From: Mel Gorman <mgorman@suse.de>
To: Daniel Vetter <daniel.vetter@ffwll.ch>
Cc: Glauber Costa <glommer@openvz.org>,
linux-mm@kvack.org, cgroups@vger.kernel.org,
Andrew Morton <akpm@linux-foundation.org>,
Greg Thelen <gthelen@google.com>,
KAMEZAWA Hiroyuki <kamezawa.hiroyu@jp.fujitsu.com>,
Michal Hocko <mhocko@suse.cz>,
Johannes Weiner <hannes@cmpxchg.org>,
Dave Chinner <dchinner@redhat.com>,
intel-gfx <intel-gfx@lists.freedesktop.org>,
dri-devel <dri-devel@lists.freedesktop.org>,
Kent Overstreet <koverstreet@google.com>,
devel@driverdev.osuosl.org,
Dan Magenheimer <dan.magenheimer@oracle.com>
Subject: Re: [PATCH v4 17/31] drivers: convert shrinkers to new count/scan API
Date: Thu, 2 May 2013 10:31:50 +0100 [thread overview]

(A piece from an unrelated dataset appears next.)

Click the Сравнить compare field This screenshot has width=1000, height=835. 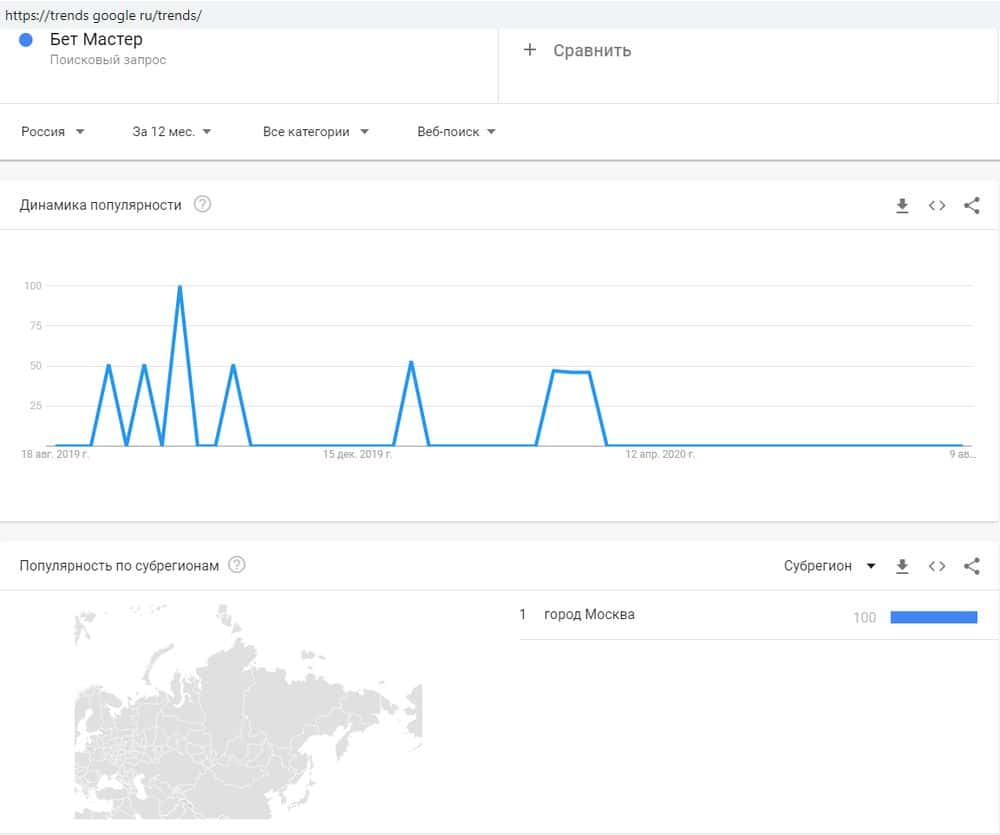[x=592, y=50]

Message-ID: <20130502093150.GI11497@suse.de> (raw)
In-Reply-To: <CAKMK7uEkZ8nYZgB4pGiqJx+PAt6xL10FN3R5nFRgCAHVvPW8iQ@mail.gmail.com>
On Wed, May 01, 2013 at 05:26:38PM +0200, Daniel Vetter wrote:
> On Tue, Apr 30, 2013 at 11:53 PM, Mel Gorman <mgorman@suse.de> wrote:
> > On Sat, Apr 27, 2013 at 03:19:13AM +0400, Glauber Costa wrote:
> >> diff --git a/drivers/gpu/drm/i915/i915_gem.c b/drivers/gpu/drm/i915/i915_gem.c
> >> index 6be940e..2e44733 100644
> >> --- a/drivers/gpu/drm/i915/i915_gem.c
> >> +++ b/drivers/gpu/drm/i915/i915_gem.c
> >> @@ -1729,15 +1731,20 @@ i915_gem_purge(struct drm_i915_private *dev_priv, long target)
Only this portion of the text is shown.